The profile of undesirable phenomena of levetiracetam, as a rule, is similar in all age groups and when applied for all approved indications for epilepsy. The safety results for children in placebo-controlled studies were consistent with the safety profile of levetiracetam in adults, with the exception of behavioral changes and psychiatric adverse events observed more frequently in children than in adults. Vomiting (very often, 11.2%), excitation (often, 3.4%), mood changes (often, 2.1%), affective lability (often, 1, 7%), aggressiveness (often, 8.2%).behavioral disorders (often 5.6%) and drowsiness (often, 3.9%) were recorded more frequently than in other age groups or in the general safety profile. In infants and children aged 1 month to 4 years, irritability (very often 11.7%) and impaired coordination (often, 3.3%) were recorded more frequently than in other age groups or in the general safety profile.

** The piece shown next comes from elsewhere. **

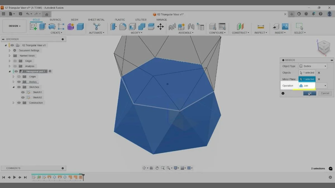This screenshot has height=188, width=335.
Task: Activate the Pan tool in view bar
Action: tap(157, 168)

A double-blind, placebo-controlled safety study in children, designed to demonstrate no less efficacy, evaluated the cognitive and neuropsychological effects of levetiracetam in children with partial convulsive seizures aged 4 to 16 years. In this study, it was concluded that levetiracetam does not differ (nc in effectiveness) placebo with respect to the change in the complex index of attention screening and associative memory on the Leiter-R scale from the baseline in the population who completed treatment according to the protocol. Results related to behavioral and emotional functioning showed worsening in patients treated with levetiracetam for aggressive behavior when measured using a standardized and systematic method using validated tools (Achenbach's Children's Behavioral Questionnaire (CBCL)).
However, patients who received levetiracetam in long-term outdoor observational study, an average of no marked deterioration in behavioral and emotional functioning, in particular when measured aggressive behavior deterioration was not observed from the initial level.